Christened DOLPHIN, for Detection of Optically Luminescent Probes using Hyperspectral and diffuse Imaging in Near-infrared, the imaging platform both excites the fluorescent probe and detects the probe emission in the NIR-II spectral region of 1000 to 1700 nanometers. This band is optimally suited for deep in vivo optical imaging, thanks to a relatively lower degree of tissue absorption, scattering, and autofluorescence.
A bespoke deconvolution algorithm then compensates for the autofluorescence and scattering that persists, without the need for prior knowledge of the optical properties of the tissue of interest.
This combination is said to allow the system to distinguish different NIR-II fluorescent probes from the spectral information available, and find the best spectral band for deep-tissue detection. Post-processing on the diffuse profile for that selected band determines the precise location of the fluorescent probe. The results were published in Scientific Reports.
"We want to be able to find cancer much earlier," said Angela Belcher of MIT. "Our goal is to find tiny tumors, and do so in a noninvasive way."
According to the project's published paper, DOLPHIN combines hyperspectral imaging (HSI) and hyperdiffuse imaging (HDI) modalities, said to be the first implementation of both modes in a trans-illuminated configuration detecting NIR-II fluorescent signals. Previous HSI and HDI platforms have worked in the visible and NIR-I wavelengths, resulting in shallower depths of detection and relying on comparison to reference spectra to identify features of interest, noted the team.
Small clusters of cells
The trans-illumination configuration could prove to be particularly valuable for translation to the diagnosis of human diseases such as breast cancer, or for real-time fluorescence-guided surgery, where the advantages of low tissue autofluorescence and high sensitivity outweigh the potential disadvantage of a more complicated instrumentation setup.
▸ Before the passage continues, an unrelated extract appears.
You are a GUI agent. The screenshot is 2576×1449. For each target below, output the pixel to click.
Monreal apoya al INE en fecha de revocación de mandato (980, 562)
In trails, the system proved able to resolve large one-millimeter fluorescent probes through up to eight centimeters of a breast-mimic optical phantom, and six centimeters of muscle tissue.
Tests using smaller 100-micron probes, closer to the size of the cellular species of interest, found that DOLPHIN could non-invasively track the probe through the gastrointestinal tract of a living mouse, an achievement which is said to be beyond the detection limit of current imaging modalities.
This could point towards clinical use of the technology to see the very small clusters of tumor cells, also around 100 microns in size, which are known to be important in the development sequence termed the angiogenic switch in cancers.
Detection of ovarian cancer could be one particular area of interest, since the disease is usually diagnosed very late due to the small size of the initial tumors. The team is also working on adapting this type of imaging to detect pancreatic cancer, brain cancer, and melanoma.
"Ovarian cancer is a terrible disease, and it gets diagnosed so late because the symptoms are so nondescript,” said Belcher. "We want a way to follow recurrence of the tumors, and eventually a way to find and follow early tumors when they first go down the path to cancer or metastasis. This is one of the first steps along the way in terms of developing this technology."